TASK BRIEF
Pick out and copy every line of the records that contains the string "button". Case counts.

--- BEGIN EXTRACTED ENTRIES ---

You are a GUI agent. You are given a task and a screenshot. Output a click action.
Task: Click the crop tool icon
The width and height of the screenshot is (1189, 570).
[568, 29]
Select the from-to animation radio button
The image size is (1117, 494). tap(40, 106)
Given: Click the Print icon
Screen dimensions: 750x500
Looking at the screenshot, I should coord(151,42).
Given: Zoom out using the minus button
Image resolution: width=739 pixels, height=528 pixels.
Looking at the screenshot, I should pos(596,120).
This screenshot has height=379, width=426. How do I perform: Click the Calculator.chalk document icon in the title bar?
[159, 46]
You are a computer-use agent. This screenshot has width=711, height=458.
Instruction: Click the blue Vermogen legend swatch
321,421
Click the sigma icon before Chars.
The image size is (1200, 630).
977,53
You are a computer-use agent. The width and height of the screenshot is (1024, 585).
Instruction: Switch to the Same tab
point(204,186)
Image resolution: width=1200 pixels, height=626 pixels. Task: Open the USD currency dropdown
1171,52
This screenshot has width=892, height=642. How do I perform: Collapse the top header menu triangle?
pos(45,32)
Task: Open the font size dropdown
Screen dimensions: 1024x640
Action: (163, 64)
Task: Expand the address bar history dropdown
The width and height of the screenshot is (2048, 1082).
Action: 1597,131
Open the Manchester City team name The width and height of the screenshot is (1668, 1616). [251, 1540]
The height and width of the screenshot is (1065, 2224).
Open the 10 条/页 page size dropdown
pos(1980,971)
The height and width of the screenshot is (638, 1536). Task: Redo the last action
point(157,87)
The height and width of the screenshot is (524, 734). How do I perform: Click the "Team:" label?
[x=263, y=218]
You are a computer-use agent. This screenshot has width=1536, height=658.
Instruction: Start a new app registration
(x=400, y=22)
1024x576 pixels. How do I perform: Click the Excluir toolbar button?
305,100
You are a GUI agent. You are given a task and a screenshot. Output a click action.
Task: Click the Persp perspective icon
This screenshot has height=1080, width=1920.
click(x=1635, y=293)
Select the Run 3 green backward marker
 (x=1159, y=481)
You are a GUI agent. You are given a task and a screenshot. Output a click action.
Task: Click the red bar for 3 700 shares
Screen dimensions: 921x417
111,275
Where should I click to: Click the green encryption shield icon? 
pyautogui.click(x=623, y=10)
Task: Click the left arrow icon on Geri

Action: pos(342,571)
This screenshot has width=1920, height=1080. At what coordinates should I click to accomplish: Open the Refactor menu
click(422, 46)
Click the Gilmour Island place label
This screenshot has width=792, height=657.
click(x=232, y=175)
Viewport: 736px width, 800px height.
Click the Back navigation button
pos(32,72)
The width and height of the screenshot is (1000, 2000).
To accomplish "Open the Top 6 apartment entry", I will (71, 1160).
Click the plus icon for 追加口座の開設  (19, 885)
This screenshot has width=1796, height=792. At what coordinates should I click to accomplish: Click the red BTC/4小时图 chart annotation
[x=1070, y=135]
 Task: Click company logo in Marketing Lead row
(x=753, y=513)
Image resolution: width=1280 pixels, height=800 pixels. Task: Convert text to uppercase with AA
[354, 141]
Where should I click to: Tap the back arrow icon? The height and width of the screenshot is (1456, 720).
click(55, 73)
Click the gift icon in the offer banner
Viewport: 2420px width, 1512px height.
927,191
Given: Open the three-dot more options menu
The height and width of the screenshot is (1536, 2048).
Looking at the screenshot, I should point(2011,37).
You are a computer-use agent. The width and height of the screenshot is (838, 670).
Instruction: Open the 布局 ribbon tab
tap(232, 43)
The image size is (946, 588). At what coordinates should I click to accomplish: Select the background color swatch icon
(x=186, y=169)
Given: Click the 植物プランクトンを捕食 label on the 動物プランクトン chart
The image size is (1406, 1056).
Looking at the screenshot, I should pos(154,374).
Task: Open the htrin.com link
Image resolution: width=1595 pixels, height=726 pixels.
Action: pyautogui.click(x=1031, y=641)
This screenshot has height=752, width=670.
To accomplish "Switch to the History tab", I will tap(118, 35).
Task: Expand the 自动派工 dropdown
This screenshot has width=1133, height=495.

--- END EXTRACTED ENTRIES ---

THE SOLUTION
Select the from-to animation radio button
Given: Zoom out using the minus button
1024x576 pixels. How do I perform: Click the Excluir toolbar button?
Click the Back navigation button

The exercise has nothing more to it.